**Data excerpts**
Segment Open

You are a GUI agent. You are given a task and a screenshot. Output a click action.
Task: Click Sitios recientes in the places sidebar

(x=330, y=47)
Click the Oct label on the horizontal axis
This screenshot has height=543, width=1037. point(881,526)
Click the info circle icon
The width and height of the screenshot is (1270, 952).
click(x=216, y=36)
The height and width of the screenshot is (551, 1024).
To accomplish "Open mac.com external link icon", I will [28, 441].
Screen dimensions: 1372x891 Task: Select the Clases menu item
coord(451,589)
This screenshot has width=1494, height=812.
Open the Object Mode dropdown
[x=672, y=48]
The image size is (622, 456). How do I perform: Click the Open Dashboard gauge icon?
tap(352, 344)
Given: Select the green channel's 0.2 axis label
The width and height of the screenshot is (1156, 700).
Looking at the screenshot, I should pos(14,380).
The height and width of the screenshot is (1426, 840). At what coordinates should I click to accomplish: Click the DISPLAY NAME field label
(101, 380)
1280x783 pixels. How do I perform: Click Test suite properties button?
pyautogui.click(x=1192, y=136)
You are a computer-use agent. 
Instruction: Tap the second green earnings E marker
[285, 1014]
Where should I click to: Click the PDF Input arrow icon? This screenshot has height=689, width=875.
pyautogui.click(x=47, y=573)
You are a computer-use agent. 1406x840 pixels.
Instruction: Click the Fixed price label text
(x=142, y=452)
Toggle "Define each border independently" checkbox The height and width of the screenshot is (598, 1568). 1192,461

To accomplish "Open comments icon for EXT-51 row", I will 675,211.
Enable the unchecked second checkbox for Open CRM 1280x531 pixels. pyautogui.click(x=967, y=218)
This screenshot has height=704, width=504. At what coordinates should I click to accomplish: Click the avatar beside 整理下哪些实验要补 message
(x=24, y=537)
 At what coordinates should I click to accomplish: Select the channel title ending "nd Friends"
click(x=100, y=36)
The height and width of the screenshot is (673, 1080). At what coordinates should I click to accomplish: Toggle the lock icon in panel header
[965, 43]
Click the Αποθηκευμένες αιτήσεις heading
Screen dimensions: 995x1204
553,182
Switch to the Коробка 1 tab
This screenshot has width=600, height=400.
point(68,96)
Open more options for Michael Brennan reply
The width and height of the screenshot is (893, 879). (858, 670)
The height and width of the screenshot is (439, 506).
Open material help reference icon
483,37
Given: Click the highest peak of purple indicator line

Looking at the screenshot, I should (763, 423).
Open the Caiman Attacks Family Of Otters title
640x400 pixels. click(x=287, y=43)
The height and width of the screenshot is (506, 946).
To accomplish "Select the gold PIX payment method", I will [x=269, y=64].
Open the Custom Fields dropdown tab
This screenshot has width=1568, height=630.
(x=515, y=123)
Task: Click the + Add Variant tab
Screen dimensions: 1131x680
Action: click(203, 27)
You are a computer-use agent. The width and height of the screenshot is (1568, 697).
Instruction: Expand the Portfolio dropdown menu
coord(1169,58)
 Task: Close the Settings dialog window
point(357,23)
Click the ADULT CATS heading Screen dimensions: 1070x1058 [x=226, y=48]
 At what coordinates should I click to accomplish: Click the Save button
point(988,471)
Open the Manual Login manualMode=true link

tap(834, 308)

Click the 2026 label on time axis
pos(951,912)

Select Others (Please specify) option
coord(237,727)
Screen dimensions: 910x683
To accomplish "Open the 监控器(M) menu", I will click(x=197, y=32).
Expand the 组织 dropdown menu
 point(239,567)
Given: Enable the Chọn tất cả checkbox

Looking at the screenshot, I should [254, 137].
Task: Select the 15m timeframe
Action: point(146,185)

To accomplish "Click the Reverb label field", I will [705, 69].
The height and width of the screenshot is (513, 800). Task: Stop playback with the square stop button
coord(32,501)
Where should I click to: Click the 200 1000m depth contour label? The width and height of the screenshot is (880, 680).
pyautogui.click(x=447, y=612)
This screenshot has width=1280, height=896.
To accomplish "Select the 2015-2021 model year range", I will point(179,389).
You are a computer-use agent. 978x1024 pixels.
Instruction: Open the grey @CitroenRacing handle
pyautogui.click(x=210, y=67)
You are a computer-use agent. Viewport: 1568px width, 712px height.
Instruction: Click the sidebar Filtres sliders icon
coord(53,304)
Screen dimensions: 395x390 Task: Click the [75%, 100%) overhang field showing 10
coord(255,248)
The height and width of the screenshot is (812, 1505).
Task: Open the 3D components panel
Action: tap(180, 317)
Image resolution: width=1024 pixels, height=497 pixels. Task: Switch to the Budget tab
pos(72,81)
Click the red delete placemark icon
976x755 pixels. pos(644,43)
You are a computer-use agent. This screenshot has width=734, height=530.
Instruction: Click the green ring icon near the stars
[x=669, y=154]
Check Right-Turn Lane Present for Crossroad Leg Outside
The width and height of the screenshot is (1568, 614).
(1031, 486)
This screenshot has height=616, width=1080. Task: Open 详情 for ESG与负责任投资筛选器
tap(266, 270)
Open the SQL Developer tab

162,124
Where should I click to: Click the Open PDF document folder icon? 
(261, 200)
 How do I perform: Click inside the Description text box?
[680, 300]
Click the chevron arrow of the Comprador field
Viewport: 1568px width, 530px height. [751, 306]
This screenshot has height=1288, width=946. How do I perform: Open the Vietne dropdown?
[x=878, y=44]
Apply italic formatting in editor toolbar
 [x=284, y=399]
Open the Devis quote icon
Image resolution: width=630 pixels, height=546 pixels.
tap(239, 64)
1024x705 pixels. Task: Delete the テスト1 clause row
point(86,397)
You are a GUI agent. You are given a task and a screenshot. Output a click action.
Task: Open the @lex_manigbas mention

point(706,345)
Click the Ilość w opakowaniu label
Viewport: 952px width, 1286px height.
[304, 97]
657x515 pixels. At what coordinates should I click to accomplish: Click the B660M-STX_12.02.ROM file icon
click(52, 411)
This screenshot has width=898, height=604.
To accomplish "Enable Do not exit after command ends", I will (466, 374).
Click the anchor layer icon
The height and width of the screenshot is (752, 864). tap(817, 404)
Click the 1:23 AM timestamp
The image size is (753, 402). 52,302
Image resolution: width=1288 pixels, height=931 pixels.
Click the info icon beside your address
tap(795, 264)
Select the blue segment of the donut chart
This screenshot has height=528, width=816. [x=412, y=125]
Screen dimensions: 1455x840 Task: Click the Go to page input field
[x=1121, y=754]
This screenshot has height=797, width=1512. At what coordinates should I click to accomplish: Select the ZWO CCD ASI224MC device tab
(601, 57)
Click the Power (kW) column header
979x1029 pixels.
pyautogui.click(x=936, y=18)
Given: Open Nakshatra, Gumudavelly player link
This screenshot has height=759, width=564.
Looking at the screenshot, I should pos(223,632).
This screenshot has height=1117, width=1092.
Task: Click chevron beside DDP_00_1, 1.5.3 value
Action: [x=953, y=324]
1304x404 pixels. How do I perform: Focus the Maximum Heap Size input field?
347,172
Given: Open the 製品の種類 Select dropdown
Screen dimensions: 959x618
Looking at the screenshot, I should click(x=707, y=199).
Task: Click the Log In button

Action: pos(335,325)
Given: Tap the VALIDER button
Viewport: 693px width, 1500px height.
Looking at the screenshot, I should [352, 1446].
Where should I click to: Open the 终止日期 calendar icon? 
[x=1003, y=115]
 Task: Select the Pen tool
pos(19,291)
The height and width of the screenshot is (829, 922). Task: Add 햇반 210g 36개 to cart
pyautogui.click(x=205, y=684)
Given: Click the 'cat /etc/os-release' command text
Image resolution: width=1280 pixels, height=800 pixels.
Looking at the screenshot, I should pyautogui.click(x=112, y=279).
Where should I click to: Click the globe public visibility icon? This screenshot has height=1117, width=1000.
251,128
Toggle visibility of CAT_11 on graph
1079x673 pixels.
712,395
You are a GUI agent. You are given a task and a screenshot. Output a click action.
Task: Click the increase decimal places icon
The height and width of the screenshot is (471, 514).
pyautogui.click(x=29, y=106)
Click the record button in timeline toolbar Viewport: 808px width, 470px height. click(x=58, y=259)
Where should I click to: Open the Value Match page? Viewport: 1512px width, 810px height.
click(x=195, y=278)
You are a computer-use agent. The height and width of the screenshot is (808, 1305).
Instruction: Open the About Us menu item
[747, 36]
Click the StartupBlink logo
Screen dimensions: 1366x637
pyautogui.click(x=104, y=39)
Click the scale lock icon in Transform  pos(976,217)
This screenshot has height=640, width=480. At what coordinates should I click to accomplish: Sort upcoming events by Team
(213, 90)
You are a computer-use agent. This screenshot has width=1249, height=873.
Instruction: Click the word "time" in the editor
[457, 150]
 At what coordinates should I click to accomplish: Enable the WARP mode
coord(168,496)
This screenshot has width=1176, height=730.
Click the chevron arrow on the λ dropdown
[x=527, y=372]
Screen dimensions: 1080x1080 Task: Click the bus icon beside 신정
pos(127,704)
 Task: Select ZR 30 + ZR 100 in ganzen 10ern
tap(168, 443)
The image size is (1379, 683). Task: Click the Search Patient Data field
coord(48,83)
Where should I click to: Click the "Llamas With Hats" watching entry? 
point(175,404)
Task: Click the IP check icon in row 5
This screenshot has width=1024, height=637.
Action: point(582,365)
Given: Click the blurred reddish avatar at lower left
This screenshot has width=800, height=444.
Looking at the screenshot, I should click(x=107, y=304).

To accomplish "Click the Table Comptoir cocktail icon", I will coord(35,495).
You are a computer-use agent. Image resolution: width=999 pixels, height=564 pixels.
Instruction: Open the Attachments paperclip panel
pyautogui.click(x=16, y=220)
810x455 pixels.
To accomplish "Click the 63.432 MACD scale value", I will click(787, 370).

Segment Closed

**What you will do**
Start at the line with "Instruction: Open the Attachments" and stop at the end of the records. Write those lines out exactly and add nothing.

**Written response**
Instruction: Open the Attachments paperclip panel
pyautogui.click(x=16, y=220)
810x455 pixels.
To accomplish "Click the 63.432 MACD scale value", I will click(787, 370).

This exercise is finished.